The reference in DGCL Section 145(d) to, "any indemnification under subsection (a) and (b) of this section (unless ordered by a Court) shall be made by the corporation only if authorized in the specific case [emphasis added], upon a determination that indemnification of the present or former director, officer, employee or agent is proper in the circumstances because the person has met the applicable standard of conduct [emphasis added] ...", clearly indicates that any determination regarding the propriety of indemnification under DGCL Section 145(d) must be made only after an action giving rise to a claim for indemnification is resolved. In our opinion, indemnification can clearly be neither granted or denied pursuant to DGCL Section 145(d) in advance of an actual claim where the actual circumstances can be considered.

DGCL Section 145 simply does not contemplate that the Company can make a "determination" by stockholder vote or otherwise before the resolution, much less the commencement, of an underlying action. As one leading commentator has unqualifiedly stated, "The right to indemnification is a post-judgment decision that must necessarily await the outcome of the litigation, given the limiting substantive conditions regarding indemnitee's conduct and motivation that must be met under the statute." D. Wolfe & M. Pittinger, CORPORATE AND COMMERCIAL PRACTICE IN THE DELAWARE COURT OF CHANCERY, Section 8-2 at 8-18.1 (2006).

Any reading of DGCL Section 145(d) that purports to permit a determination of indemnity rights before the disposition of an underlying Action is clearly contrary to the statute. DGCL Section 145 clearly recognizes the difference between whether deciding to pay corporate funds before and after the disposition of any underlying Action. In "advance of the final disposition" a directors expenses may be advanced by the corporation to the director pursuant to DGCL Section 145(e).1 Only after the disposition of an Action may the Company make the decision whether to indemnify the directors for the costs incurred in connection with the Action. See Advanced Mining Systems v. Fricke, 623 A.2d 82, 84 (Del. Ch. 1992) (decision to advance expenses to directors or officers prior to termination of a litigation proceeding is different than determination of whether director or officer is ultimately entitled to indemnification which is determined after the termination of such proceeding). Under DGCL Section 145(e), a corporation may advance expenses through the "final disposition" of the underlying action. Such an advancement is conditioned on an undertaking of such director to repay such amount "if it shall ultimately be determined [emphasis added] that such person is not entitled to be indemnified as authorized in this section." DGCL Section 145(e). The "ultimate determination" is the "determination" made pursuant to DGCL Section 145(d). Thus DGCL Section 145 clearly contemplates that the "determination" whether to indemnify directors will occur after the "final disposition" of the underlying action, at which time the corporation can also determine whether advanced expenses need to be repaid by directors pursuant to the required undertaking. See Dunlop v. Sunbeam Corp, 1999 Del. Ch. LEXIS 126, 17 (1999). (advances do not have to be returned until after both the completion of lawsuits and the determination that persons are not entitled to indemnification for such completed lawsuits)

-- Instruction a --
Copy out the records word for word, taking everything from the line containing "Click the redo arrow icon" down to the line containing "(x=54, y=161)", with both of those lines included.

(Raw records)
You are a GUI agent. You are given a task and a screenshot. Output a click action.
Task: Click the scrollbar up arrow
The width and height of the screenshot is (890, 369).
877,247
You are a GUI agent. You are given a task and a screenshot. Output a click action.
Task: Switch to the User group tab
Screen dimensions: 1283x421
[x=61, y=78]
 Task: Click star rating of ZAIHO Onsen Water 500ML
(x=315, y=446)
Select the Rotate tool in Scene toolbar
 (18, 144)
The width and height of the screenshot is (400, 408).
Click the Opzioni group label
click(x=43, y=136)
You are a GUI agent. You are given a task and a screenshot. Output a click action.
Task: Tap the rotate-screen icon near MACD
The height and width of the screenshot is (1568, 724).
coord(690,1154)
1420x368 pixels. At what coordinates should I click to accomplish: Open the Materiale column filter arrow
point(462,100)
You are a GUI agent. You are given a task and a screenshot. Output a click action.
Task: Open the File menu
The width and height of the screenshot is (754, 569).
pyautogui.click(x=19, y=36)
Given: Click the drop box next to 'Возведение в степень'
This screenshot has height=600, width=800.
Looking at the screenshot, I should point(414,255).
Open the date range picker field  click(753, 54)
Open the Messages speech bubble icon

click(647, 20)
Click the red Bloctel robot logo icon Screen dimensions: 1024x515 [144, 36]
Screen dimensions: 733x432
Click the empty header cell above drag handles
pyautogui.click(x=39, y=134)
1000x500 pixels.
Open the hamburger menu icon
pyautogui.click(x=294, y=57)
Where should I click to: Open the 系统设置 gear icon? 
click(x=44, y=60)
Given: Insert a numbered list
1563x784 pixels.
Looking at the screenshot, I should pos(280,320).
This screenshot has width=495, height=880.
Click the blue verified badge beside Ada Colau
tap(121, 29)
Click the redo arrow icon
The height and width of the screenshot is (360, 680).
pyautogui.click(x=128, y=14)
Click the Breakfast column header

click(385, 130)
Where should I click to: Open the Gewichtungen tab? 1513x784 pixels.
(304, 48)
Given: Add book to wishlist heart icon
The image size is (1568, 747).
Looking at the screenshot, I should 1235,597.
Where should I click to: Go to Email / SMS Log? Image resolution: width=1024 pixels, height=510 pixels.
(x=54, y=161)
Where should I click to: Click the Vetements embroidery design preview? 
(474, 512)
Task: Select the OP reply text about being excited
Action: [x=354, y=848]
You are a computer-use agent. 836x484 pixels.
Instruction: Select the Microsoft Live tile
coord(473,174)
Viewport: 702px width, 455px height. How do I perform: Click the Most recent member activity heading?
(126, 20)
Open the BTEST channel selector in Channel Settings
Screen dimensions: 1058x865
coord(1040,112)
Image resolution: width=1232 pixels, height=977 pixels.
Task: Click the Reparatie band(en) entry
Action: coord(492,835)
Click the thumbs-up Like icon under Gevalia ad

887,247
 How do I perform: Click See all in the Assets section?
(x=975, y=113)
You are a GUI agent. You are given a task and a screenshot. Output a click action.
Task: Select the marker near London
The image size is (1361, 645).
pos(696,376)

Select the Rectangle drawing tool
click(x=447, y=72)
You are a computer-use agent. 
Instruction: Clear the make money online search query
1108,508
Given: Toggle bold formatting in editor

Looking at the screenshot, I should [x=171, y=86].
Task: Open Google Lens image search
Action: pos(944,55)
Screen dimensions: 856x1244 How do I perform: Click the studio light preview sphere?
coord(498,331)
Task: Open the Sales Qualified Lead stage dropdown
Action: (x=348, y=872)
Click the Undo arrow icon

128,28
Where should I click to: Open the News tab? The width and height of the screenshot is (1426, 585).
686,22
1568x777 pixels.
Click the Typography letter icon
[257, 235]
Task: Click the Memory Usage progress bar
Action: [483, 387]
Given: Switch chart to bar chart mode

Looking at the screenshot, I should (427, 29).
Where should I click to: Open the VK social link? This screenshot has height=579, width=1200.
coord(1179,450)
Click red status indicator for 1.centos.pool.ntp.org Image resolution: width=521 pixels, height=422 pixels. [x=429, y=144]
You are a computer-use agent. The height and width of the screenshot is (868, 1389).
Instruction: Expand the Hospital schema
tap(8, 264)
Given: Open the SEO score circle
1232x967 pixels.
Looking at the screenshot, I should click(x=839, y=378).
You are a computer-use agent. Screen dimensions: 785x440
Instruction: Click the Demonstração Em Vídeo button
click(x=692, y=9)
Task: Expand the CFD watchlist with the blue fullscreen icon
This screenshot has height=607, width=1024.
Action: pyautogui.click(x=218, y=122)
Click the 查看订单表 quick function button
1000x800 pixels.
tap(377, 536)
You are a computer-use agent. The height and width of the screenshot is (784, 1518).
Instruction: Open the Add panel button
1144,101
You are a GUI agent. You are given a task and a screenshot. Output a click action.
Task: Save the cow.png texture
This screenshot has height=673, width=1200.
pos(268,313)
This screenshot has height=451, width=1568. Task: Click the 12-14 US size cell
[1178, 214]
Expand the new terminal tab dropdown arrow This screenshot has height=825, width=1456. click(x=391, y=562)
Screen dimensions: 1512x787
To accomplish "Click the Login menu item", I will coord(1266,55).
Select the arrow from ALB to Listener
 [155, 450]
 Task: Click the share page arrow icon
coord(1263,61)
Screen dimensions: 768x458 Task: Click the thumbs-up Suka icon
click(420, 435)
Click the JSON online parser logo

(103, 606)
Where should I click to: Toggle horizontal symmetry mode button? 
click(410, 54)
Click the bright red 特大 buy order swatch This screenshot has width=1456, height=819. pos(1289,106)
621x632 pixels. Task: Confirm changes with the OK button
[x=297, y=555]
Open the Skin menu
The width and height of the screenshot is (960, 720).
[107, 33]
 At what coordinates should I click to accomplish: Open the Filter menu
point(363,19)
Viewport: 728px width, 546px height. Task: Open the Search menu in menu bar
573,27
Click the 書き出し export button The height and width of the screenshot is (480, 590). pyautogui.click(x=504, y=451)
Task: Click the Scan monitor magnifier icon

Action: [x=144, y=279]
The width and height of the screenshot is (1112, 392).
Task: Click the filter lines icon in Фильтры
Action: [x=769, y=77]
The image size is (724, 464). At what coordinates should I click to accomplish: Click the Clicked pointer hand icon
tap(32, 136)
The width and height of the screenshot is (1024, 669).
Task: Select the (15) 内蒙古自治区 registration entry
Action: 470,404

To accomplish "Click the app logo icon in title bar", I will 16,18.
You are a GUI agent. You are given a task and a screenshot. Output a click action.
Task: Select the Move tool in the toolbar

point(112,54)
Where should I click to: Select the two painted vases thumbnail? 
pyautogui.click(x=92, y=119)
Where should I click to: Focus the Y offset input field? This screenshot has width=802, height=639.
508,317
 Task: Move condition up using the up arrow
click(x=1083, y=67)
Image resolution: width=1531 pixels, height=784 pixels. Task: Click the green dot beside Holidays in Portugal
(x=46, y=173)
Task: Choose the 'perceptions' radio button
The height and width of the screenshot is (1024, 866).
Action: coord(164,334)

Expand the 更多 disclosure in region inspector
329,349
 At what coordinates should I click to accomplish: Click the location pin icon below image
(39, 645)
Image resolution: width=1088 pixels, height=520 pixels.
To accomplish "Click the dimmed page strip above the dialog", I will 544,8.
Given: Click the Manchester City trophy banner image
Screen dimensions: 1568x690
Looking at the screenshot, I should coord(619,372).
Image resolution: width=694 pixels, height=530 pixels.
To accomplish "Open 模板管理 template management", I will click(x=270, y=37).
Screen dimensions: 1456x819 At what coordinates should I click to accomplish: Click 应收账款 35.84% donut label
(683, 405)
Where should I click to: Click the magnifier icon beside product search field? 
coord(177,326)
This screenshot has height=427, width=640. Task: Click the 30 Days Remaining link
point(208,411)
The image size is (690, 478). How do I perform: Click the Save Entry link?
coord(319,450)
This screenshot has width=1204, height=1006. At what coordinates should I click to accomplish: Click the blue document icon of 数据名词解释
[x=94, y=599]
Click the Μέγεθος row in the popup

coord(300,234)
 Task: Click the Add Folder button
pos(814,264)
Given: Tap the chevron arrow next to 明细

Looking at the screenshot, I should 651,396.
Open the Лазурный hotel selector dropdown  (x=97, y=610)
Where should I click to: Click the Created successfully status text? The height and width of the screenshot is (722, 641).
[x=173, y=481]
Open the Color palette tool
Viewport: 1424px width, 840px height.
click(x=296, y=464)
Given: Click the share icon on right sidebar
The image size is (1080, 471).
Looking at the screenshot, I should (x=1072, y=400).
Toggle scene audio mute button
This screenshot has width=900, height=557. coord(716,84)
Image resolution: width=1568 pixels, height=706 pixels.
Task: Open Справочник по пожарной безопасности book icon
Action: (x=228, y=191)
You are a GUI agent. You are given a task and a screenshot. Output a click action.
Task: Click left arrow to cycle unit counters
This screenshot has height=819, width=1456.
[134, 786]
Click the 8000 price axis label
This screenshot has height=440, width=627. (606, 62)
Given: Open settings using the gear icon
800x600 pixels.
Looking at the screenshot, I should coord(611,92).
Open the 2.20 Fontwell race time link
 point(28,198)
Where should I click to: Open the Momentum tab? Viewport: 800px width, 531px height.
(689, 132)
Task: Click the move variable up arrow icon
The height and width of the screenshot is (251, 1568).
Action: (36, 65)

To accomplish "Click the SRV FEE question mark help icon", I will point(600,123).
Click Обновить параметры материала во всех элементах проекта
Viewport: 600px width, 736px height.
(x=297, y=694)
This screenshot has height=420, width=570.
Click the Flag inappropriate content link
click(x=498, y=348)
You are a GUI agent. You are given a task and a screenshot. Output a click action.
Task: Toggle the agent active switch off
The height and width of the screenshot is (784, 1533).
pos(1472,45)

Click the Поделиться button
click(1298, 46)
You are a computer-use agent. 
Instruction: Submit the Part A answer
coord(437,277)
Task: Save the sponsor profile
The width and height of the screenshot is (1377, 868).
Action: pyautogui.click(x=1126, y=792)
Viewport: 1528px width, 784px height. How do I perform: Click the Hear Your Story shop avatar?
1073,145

-- Instruction b --
Answer these about the passage on DGCL Section 145 indemnification:
(i) Under which subsection of DGCL Section 145 may a director's expenses be advanced before the final disposition of an action?
(ii) Who are the authors of the quoted commentary on Delaware Court of Chancery practice?
(iii) Which case is cited for the point that advances need not be returned until after the lawsuits are completed and it is determined that the persons are not entitled to indemnification?

-- Reply a --
Click the redo arrow icon
The height and width of the screenshot is (360, 680).
pyautogui.click(x=128, y=14)
Click the Breakfast column header

click(385, 130)
Where should I click to: Open the Gewichtungen tab? 1513x784 pixels.
(304, 48)
Given: Add book to wishlist heart icon
The image size is (1568, 747).
Looking at the screenshot, I should 1235,597.
Where should I click to: Go to Email / SMS Log? Image resolution: width=1024 pixels, height=510 pixels.
(x=54, y=161)

-- Reply b --
(i) DGCL Section 145(e)
(ii) D. Wolfe and M. Pittinger
(iii) Dunlop v. Sunbeam Corp